# A Fully-Integrated Digital-Intensive Polar Doherty Transmitter

Yiyu Shen <sup>#</sup>, Mohammadreza Mehrpoo<sup>#</sup>, Mohsen Hashemi<sup>#</sup>, Michael Polushkin <sup>#</sup>, Lei Zhou <sup>#\*</sup>, Mustafa Acar <sup>\*</sup>, Rene van Leuken <sup>#</sup>, Morteza S. Alavi <sup>#</sup>, Leo de Vreede <sup>#</sup>, <sup>#</sup>ELCA group, Delft University of Technology, Delft,The Netherlands <sup>\*</sup>Ampleon, Nijmegen, The Netherlands

Abstract — This paper presents an advanced 2.3–2.8 GHz fully-integrated digital-intensive polar Doherty transmitter realized in 40 nm standard CMOS. The proposed architecture comprises CORDIC, digital delay aligners, interpolators, digital pre-distortion (DPD) circuitry in combination with frequency-agile wideband phase modulators followed by the digital main and peak power amplifier (PA) operating in quasi-load insensitive class-E using an on-chip power combiner. At 2.5 GHz, its maximum output power is +21.4 dBm. Drain efficiency is 49.4% at peak power, and 33.7% at 6-dB power back-off. Applying DPD for a 20-MHz 64-QAM signal, the measured EVM is better than  $-30 \, \text{dB}$  while the average drain efficiency is 24%.
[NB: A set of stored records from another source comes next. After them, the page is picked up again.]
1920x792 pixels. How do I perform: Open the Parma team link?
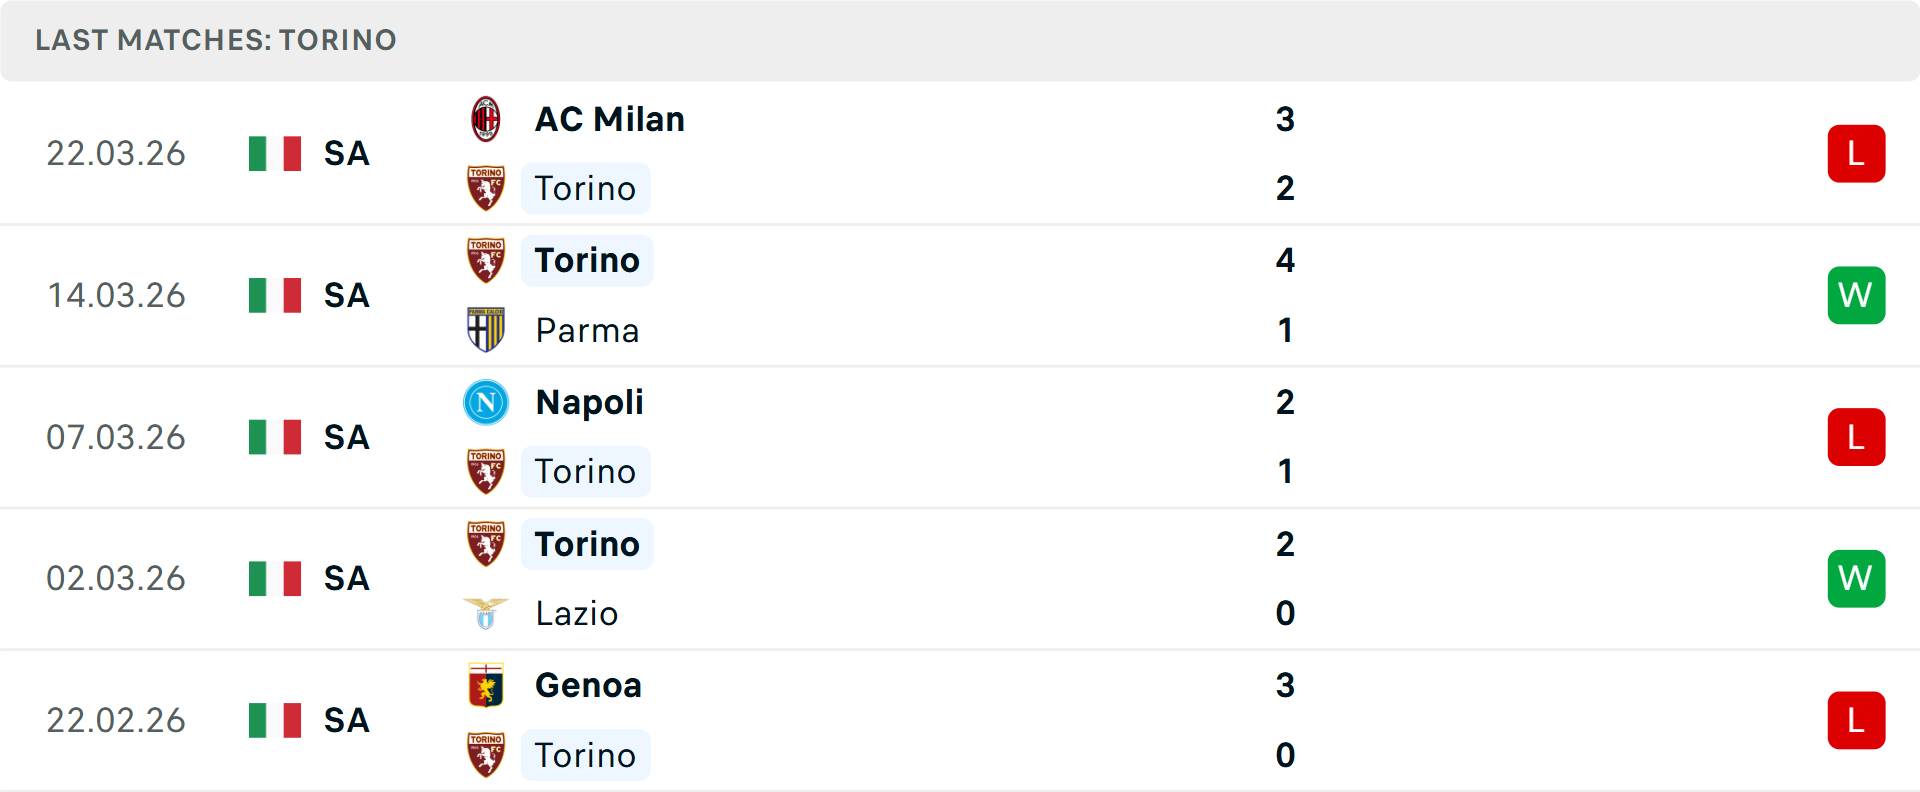click(x=587, y=330)
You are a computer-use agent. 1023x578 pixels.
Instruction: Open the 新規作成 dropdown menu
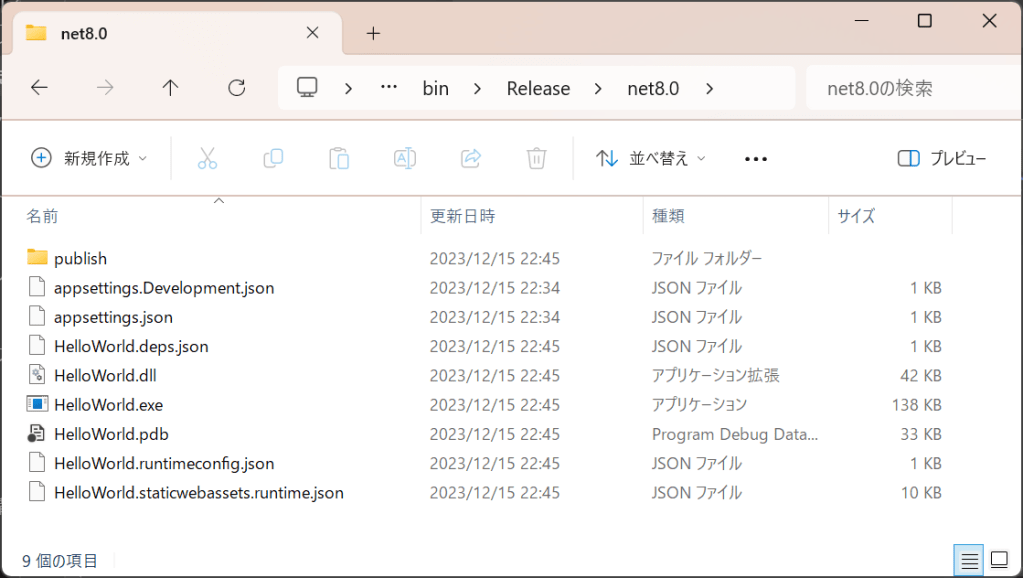coord(89,158)

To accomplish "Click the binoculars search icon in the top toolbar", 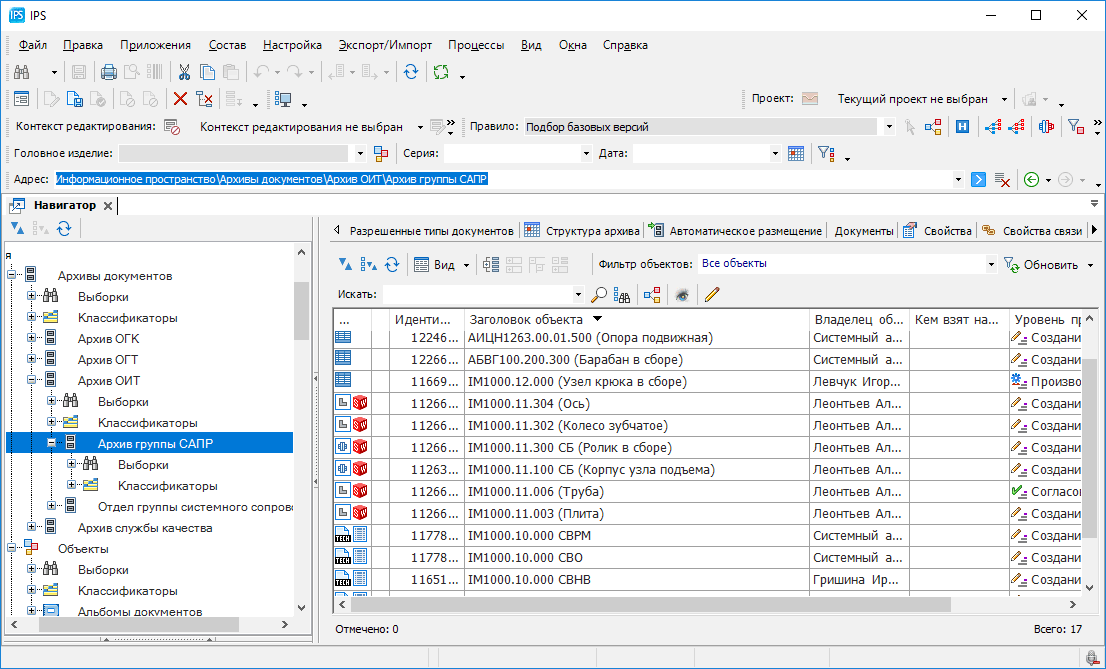I will click(22, 72).
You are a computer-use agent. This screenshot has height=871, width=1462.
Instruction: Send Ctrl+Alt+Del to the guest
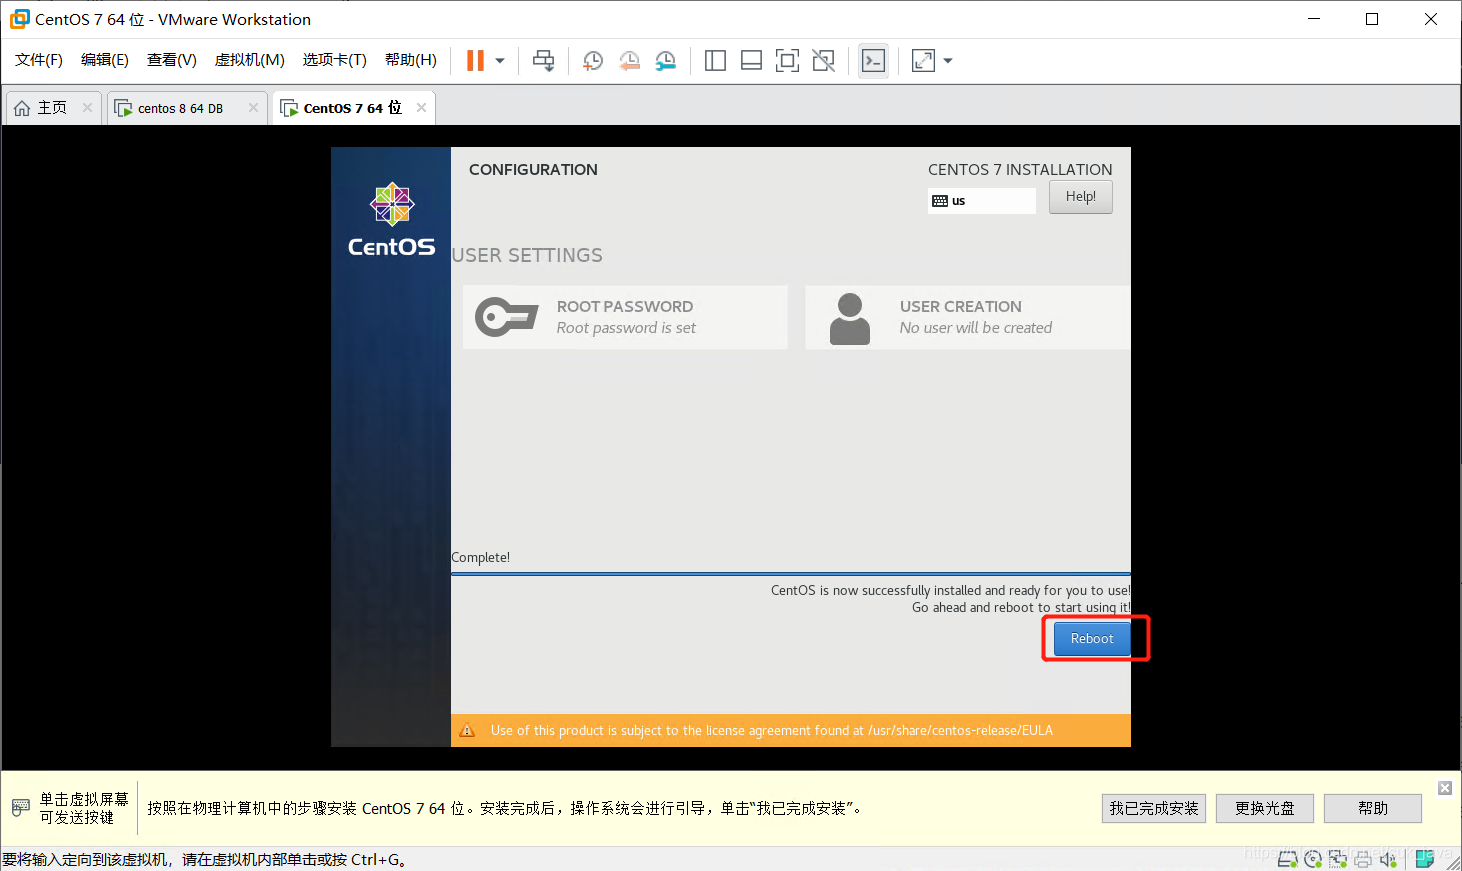point(543,60)
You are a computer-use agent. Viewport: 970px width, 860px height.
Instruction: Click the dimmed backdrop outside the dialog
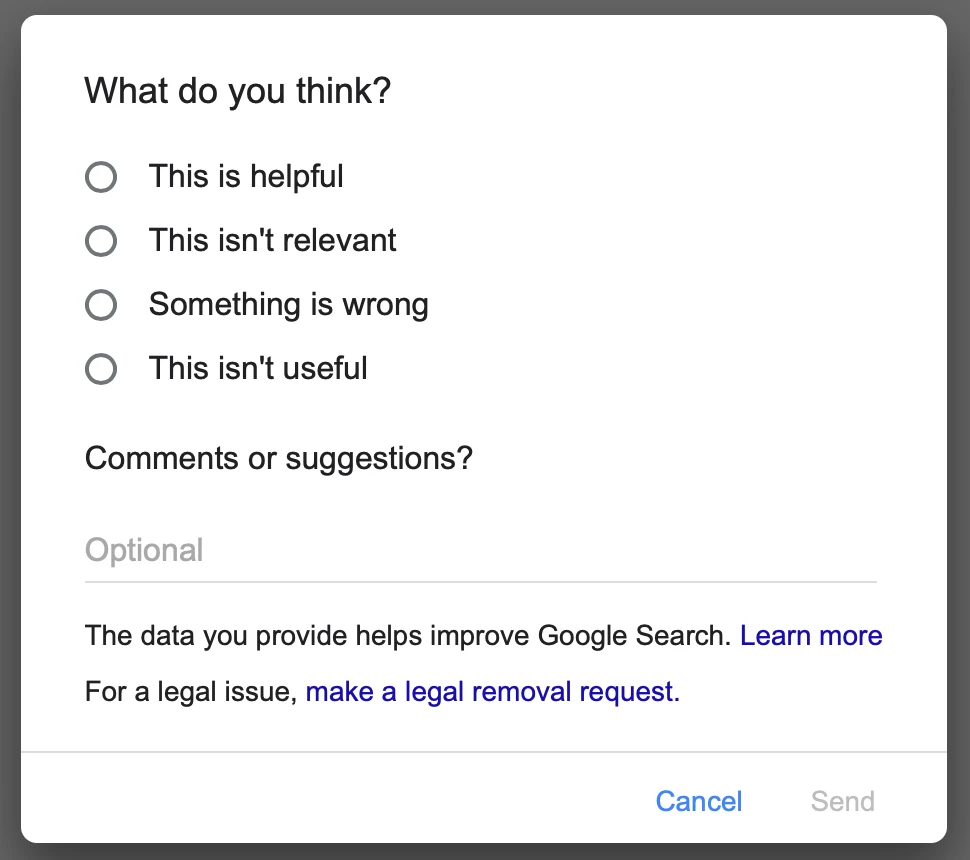9,433
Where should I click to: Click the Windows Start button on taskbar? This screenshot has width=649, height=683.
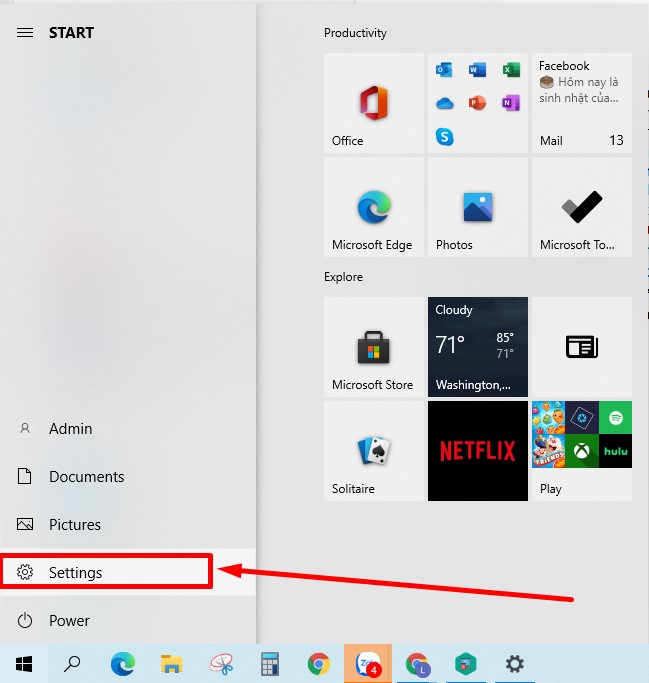pyautogui.click(x=24, y=663)
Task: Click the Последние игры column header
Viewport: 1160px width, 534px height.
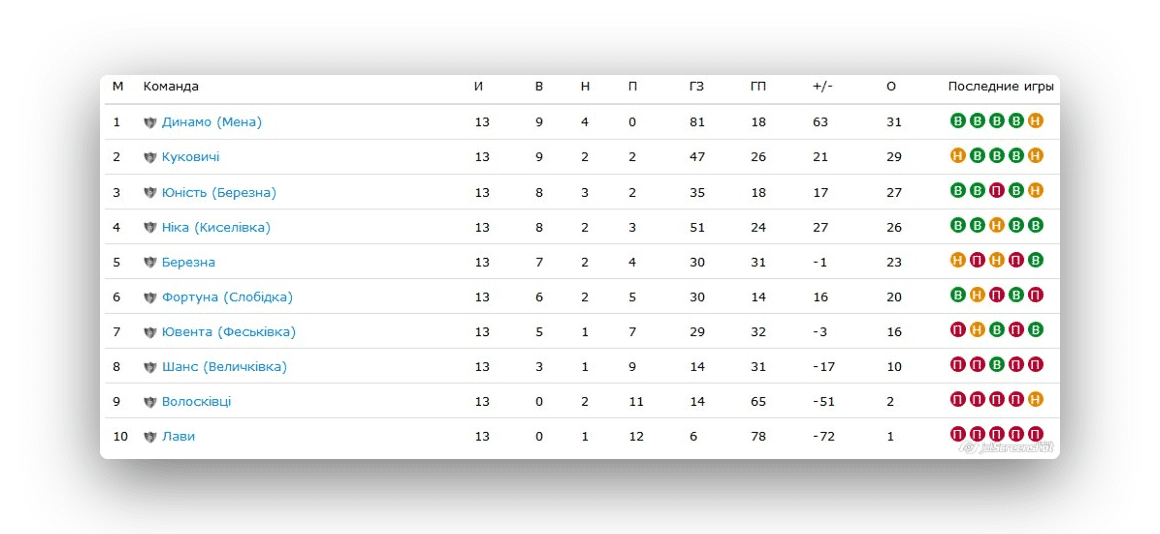Action: click(x=1000, y=87)
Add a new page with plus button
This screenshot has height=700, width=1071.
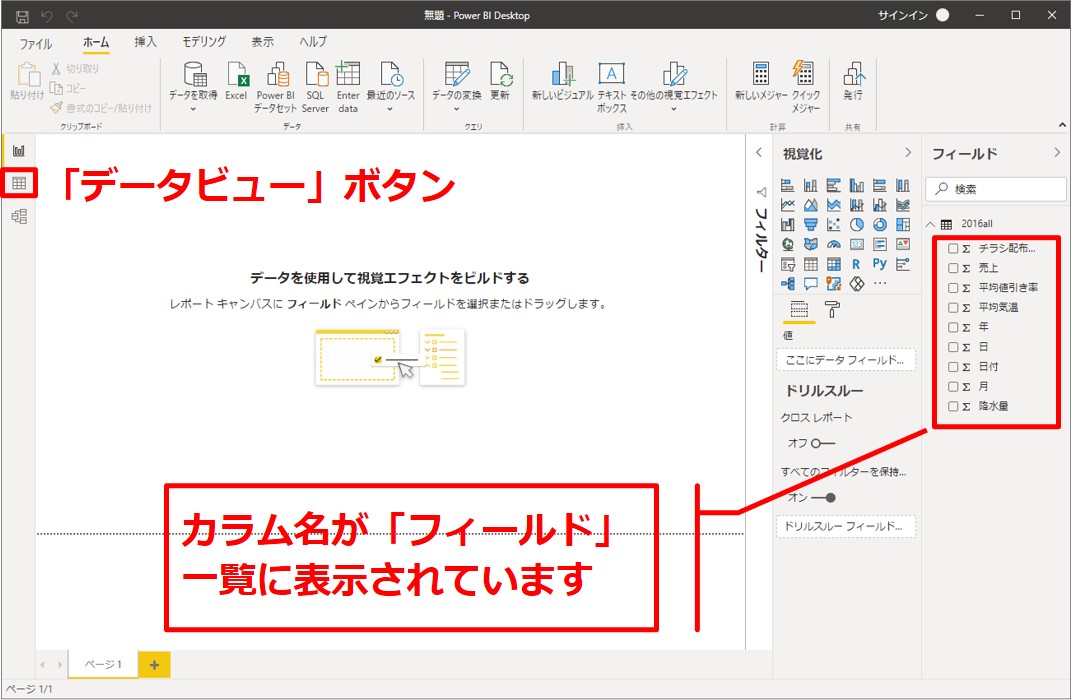[154, 664]
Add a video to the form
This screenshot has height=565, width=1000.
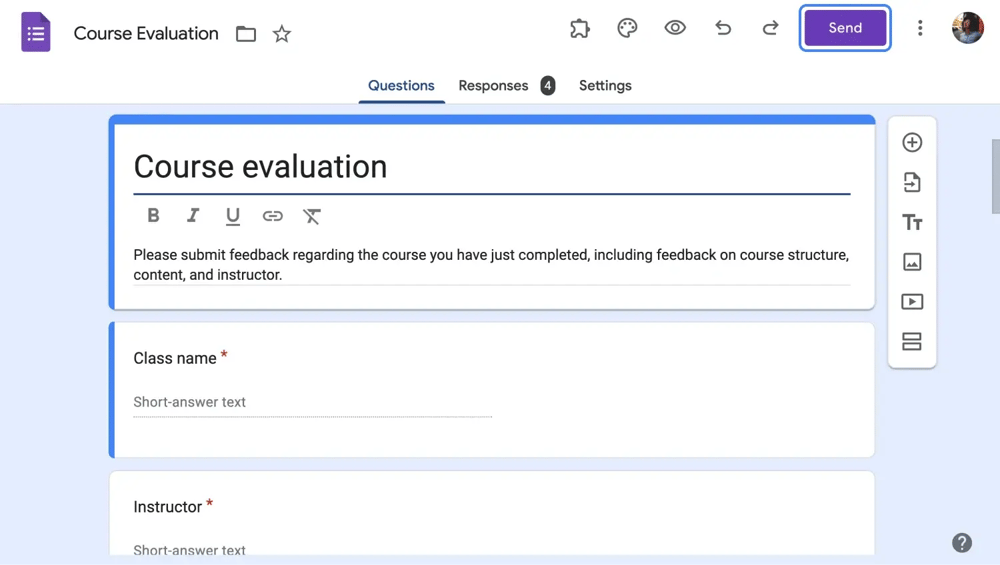point(912,302)
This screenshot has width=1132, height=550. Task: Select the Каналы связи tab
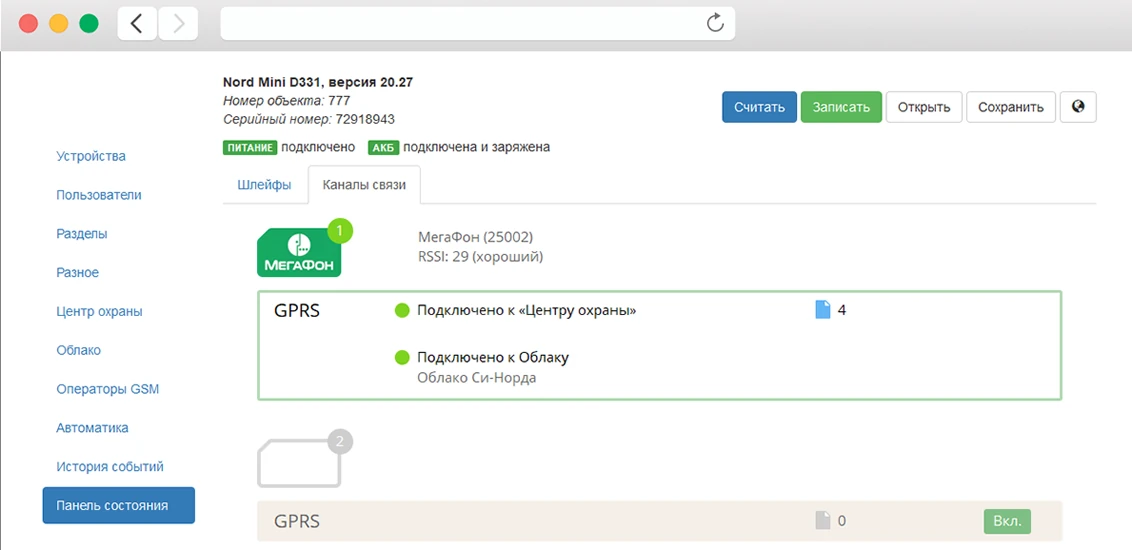(x=364, y=185)
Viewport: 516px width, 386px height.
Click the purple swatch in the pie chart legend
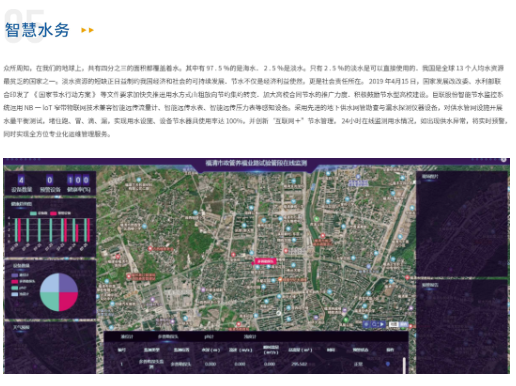click(x=15, y=275)
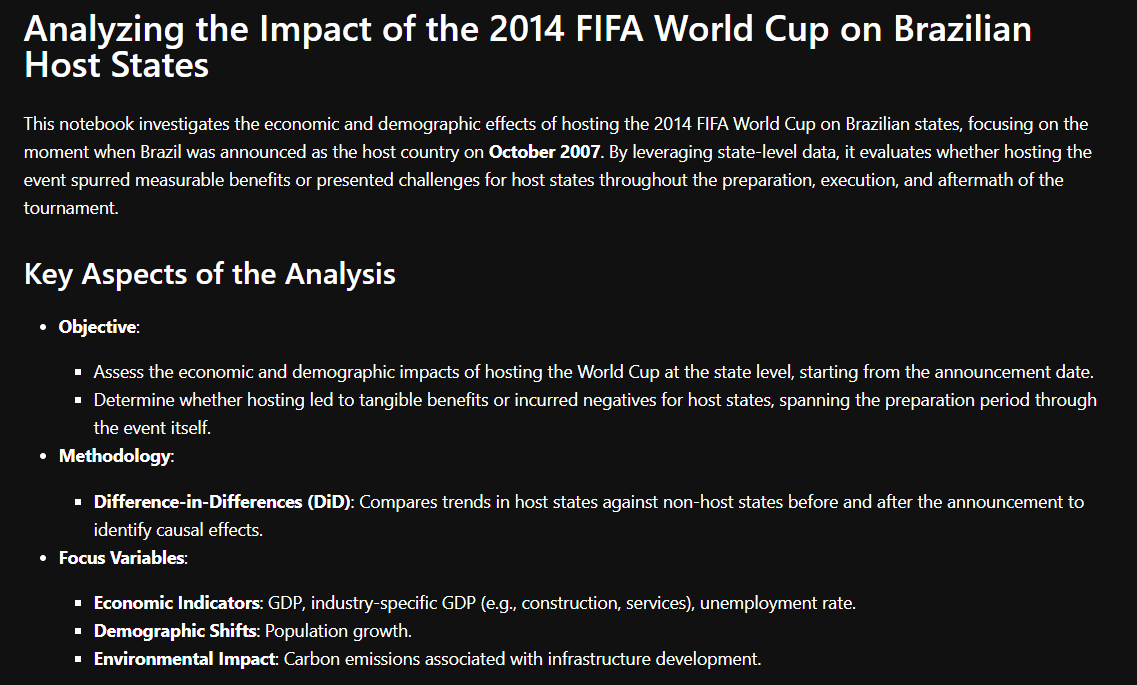
Task: Select the bold 'October 2007' text
Action: (x=544, y=152)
*Index Terms* — Doherty transmitter, digital-intensive polar, efficiency enhancement, DPD, phase modulator, on-chip combiner.

#### I. INTRODUCTION

Recently, digital-intensive transmitters (DTX) [1], [2], [3] are gaining attention due to their excellent hardware scalability with nanoscale CMOS and their great potential to incorporate extensive digital correction circuitries such as digital pre-distortion (DPD). These properties are essential in achieving high system integration, linearity, and efficiency at low cost. However, due to the large peak-to-average power ratio (PAPR) of a modern complex modulated baseband signal, which typically yields to the severe degradation of the average efficiency, various efficiency enhancement techniques, like Doherty [4], [5], outphasing [6], and supply modulation [7], are currently also adopted in DTXs approaches. Among them, the Doherty topology is popular due to its large video and RF bandwidth along with its relative low hardware complexity.

However, the design of a fully-integrated digital Doherty PA exposes several challenges. First, PA topologies that feature linear operation, typically do not benefit from switching operation [6]. Second, on-chip matching networks, especially in the main path of the Doherty PA, are lossy, leading to a significant efficiency drop in their power back off (PBO) region [4].

To address these issues while achieving high overall system efficiency, spectral purity, and video bandwidth, a digital-intensive polar Doherty transmitter is proposed and realized in 40 nm bulk CMOS. To the authors knowledge,



Fig. 1. Block diagram of the proposed digital-intensive TX.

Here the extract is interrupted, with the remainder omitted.